これまでのところで、「イエスさまを見る」とは御霊による復活のキリストとの命の交わりであることが明らかにされました。しかし、人間は自分の能力で復活したキリストを見ることはできません。そのことは、イエスさまが御自身を復活のキリストとして現してくださるときに初めて可能になります。では、イエスさまは誰にご自分を現してくださるのでしょうか。ここでその問が取り上げられ、この問題を主題とする対話が始まります。
イエスさまは、「わたしを愛する者」に御自身を現すと言われます。「わたしを愛する者」とは、先にも述べたように、イエスさまを復活のキリストと信じて、このイエスさまと結ばれて生きる人のことです。ただここでは、そのように信じてイエスさまと結ばれて生きる人が、当然の結果としてイエスさまの掟を守ることが、イエスさまを愛することのしるしとして取り上げられます。
「わたしの掟」とは、イエスさまが先に弟子たちに与えた「新しい掟」すなわち《わたしがあなたがたを愛したように、あなたがたも互いに愛し合いなさい》(13章34)を指しています。しかも、そこには、愛に生きる姿勢の見本として、イエスさまが弟子たちの足を洗ったことが記されていました。イエスさまの洗足は、僕となって仕えることを意味し、具体的には、罪を担い合い赦し合って行くことが愛の姿として見つめられていたのです。

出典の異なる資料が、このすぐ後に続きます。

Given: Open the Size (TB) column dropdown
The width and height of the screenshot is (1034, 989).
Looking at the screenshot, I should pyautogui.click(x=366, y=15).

「イエスさまを愛する者」は、自然にこのような愛をもって生きるようになることが期待されています。それがイエスさまを愛することのしるしです。そのような質の愛に生きる者は、父が喜ばれ、父はイエスさまを愛されたようにその人を愛されます。そのような人をイエスさまは喜び、御自身を現してくださいます。すなわち、イエスさまが復活のキリストであるという霊的真理が聖霊によって直接啓示されることになります。信仰者はこの啓示体験を根拠にして生きます。
ここを「掟を守るならば、父に愛される」と、あたかも「父に愛される」ためには、まずもって「掟を守らなければならない」と読んでは誤解を招きます。愛の掟がその人に成就していることは、すなわちその人が父に愛されている具体的な証しなのです。そして、そのことを通して「道、真理、命」であるイエスさまを証しすることができるのです。
この世にあってみなしごであったわたしたちですが、この恵みを聞いた今日からは、聖霊の働きによって、復活のキリストとの親密な交わりを通して、祝福されたよい人生を歩んでいきたいと思います。